京都・東本願寺の近くにあるというその食堂には看板がない。食堂を切り盛りするのは、鴨川流とこいしの親子二人。この食堂では、もう一度食したい食べ物の味を少ない手がかりから再現してくれるという。店に辿り着く手がかりはただひとつ、料理雑誌に掲載される<“食”捜します>の一行広告のみ。

京都・食の探偵。食堂と探偵事務所は分かれていて、食堂は流(父)が切り盛りして、探偵事務所はこいし(娘)が所長ということなんですが・・・。こいしは依頼人から話を聞くだけで、実際に料理を探してきたり作ったりするのは流なんですねー。・・・こいしの存在意義はどこに?しかも「難しいかもわからへんわ。」と後ろ向きだったり「頑張って探しいや」とエラそうだったり、コメントは一丁前なもんで余計イラっときますね。笑。

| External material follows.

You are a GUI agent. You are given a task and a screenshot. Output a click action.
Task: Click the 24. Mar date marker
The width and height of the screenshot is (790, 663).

お前何もでけへんのやったら、だまっとれ!という感じです。
お料理を探すのはもちろん、その人の大事な思い出まで蘇らせる流さんの手腕はすごいですね!元刑事という経歴だから、食探しもお手の物なのか?元刑事・・・ハリウッド映画だったら元FBIは事件に巻き込まれたり、家族が人質になっちゃうところですが、今のことろそういう展開はなさそうです。笑。亡くなった奥さん一筋のようで。
しかし、謎解きの過程はあっさりしすぎで物足りなかったですね。もうちょっと謎を考える尺がないと、これをミステリーと呼ぶのは厳しいところ。料理は「ナポリタン」の印象が大きかったかな。鉄板の上でジュージュー焼けるナポリタン・・・。想像しただけでヨダレが出そう・・・。あとは「とんかつ」も良かったかなー。衣へのこだわり!「ビーフシチュー」もおいしそうでした。
鴨川食堂は初めてのお客さんは、流さんの「おまかせ」のみになるのですが、このおまかせが一番おいしそうでした~。色々なお料理が少しずつ楽しめて、ご飯もおいしそうだし、椀物もステキだし、食後のお茶までおいしそうでした。
最初に書いた、何もしない所長・こいしと、報酬の価格設定をお客さんに決めさせるシステムはいかがと思いますが・・・。あと調査は2週間で何とかなるもんなの?という疑問も・・・。まあ、料理がおいしそうだったので、グルメ人情小説と考えれば良いのかなあ。